There are 2 pharmacologic options for the treatment of Chagas disease. Neither of these drugs are FDA approved but may be obtained free of charge from the CDC under investigational protocols. For questions regarding treatment or to obtain the medications contact the CDC Parasitic Diseases Public Inquiries (1-404-718-4745; e-mail chagas@cdc.gov ). For after-hours emergencies contact the CDC Emergency Operations Center (770-488-7100) and ask for the on-call parasitic diseases physician. Benznidazole is the drug with the best safety profile and the highest efficacy rates and is recommended as the first-line therapy. Alternatively, nifurtimox can be given. See Table 3 for dosing guidelines. All infected children less than 18 years of age should be treated. Congenital Chagas disease should be treated promptly once a confirmatory diagnosis is obtained. Cure rates are more than 90% when therapy is initiated within the first few weeks of life, and fewer adverse reactions occur than in the adult population if therapy occurs within the first year of life. Recently, the nonprofit product development partnership Drugs for Neglected Diseases initiative registered a new pediatric formulation of benzimidazole in Brazil. The formulation is comprised of a 12.5-mg tablet that is adapted for children less than 2 years of age (20 kg body weight), with the treatment comprised of 1, 2, or 3 tablets depending on weight (5–10 mg/kg/d).
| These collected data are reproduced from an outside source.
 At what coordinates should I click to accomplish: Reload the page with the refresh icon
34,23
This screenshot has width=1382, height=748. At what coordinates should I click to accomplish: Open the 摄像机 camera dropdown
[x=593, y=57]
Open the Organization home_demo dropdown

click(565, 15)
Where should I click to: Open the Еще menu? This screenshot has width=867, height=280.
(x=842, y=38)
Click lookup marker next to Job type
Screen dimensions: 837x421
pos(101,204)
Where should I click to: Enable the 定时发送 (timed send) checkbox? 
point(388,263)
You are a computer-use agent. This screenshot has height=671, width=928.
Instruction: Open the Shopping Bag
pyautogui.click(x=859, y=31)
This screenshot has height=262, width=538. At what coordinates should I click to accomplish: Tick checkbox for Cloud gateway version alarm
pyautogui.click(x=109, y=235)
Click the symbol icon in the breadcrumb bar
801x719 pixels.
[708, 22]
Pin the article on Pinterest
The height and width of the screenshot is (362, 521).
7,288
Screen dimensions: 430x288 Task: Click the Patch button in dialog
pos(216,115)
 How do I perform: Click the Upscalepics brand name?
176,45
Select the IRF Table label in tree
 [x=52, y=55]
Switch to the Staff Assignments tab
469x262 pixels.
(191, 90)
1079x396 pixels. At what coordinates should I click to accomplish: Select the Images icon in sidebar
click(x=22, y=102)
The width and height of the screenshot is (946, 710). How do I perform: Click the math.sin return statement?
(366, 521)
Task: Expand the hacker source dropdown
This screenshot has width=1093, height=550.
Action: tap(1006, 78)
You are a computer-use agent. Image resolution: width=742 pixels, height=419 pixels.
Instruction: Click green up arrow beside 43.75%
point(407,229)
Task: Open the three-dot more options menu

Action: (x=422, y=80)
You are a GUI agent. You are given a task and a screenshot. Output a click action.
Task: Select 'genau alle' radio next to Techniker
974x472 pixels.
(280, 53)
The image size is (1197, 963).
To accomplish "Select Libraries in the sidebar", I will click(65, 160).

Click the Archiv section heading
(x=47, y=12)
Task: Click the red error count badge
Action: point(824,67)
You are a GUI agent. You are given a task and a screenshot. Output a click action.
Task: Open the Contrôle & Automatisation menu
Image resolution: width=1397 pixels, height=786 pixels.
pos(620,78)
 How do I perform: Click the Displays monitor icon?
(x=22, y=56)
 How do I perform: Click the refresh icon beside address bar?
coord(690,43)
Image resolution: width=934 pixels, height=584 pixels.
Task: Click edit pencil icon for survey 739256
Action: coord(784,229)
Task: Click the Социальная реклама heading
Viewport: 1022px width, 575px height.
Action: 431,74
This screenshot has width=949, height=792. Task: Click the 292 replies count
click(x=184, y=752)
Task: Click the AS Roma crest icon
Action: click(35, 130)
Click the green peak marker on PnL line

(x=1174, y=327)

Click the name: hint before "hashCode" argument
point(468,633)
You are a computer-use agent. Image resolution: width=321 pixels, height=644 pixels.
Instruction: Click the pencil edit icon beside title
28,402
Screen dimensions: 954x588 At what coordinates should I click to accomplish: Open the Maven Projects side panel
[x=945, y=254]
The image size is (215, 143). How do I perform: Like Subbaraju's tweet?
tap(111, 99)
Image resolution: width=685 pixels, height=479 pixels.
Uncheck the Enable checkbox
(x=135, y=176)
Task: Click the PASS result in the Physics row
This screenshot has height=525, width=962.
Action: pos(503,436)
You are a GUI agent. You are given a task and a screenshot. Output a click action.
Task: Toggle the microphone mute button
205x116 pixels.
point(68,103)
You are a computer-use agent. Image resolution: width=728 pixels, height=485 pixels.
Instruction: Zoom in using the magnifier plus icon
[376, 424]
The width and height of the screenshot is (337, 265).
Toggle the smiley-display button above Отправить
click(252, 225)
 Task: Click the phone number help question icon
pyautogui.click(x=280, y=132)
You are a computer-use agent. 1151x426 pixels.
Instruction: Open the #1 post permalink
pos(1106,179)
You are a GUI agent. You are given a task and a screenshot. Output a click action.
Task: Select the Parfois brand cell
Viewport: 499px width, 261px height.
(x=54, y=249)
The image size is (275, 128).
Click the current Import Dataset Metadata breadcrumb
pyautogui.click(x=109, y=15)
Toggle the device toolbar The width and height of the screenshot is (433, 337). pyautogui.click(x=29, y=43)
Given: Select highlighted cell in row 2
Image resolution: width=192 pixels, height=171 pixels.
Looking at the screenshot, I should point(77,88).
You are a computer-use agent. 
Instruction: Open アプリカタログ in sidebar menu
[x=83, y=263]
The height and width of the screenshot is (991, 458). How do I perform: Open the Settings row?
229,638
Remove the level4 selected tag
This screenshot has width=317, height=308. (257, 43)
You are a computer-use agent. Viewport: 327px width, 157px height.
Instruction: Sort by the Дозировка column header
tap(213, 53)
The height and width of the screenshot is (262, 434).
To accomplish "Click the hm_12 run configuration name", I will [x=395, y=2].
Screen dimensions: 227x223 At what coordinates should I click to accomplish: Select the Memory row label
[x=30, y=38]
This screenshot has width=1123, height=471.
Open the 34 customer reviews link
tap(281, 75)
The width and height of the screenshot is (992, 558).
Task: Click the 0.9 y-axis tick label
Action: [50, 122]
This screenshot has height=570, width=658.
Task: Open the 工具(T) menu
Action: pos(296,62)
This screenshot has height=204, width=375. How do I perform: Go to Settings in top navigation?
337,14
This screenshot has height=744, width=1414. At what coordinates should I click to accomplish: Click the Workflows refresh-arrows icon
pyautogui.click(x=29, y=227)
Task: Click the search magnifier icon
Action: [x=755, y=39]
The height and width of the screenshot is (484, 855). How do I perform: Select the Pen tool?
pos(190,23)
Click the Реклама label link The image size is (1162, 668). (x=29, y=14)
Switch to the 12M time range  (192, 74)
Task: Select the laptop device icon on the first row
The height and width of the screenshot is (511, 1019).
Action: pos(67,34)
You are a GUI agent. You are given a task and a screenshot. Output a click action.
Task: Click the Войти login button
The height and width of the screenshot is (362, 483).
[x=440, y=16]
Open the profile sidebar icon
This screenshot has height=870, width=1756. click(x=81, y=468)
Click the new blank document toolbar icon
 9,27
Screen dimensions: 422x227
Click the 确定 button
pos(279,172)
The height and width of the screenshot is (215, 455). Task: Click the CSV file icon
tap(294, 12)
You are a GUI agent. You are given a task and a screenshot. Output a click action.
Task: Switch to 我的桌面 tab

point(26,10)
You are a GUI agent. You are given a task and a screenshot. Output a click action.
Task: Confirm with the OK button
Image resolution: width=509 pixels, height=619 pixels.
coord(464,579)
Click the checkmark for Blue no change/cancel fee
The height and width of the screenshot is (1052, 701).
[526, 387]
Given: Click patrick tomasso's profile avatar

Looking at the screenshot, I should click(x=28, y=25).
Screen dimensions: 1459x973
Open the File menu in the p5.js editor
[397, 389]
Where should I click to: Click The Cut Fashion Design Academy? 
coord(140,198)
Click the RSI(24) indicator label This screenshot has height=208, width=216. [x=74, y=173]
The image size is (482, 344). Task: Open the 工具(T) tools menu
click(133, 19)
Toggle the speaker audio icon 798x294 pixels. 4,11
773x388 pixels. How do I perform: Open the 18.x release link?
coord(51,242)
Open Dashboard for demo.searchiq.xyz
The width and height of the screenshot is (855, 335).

Currently, the safety of benzimidazole and nifurtimox is unknown during pregnancy, so recommendations regarding the treatment of pregnant women suggest delaying therapy until after delivery and breastfeeding have concluded. Targeted screening of pregnant women based on risk factors (history of living or having receiving a blood transfusion in a disease-endemic area) is recommended to identify pregnancies that could result in congenital Chagas disease as well as to prevent future possible congenital Chagas cases.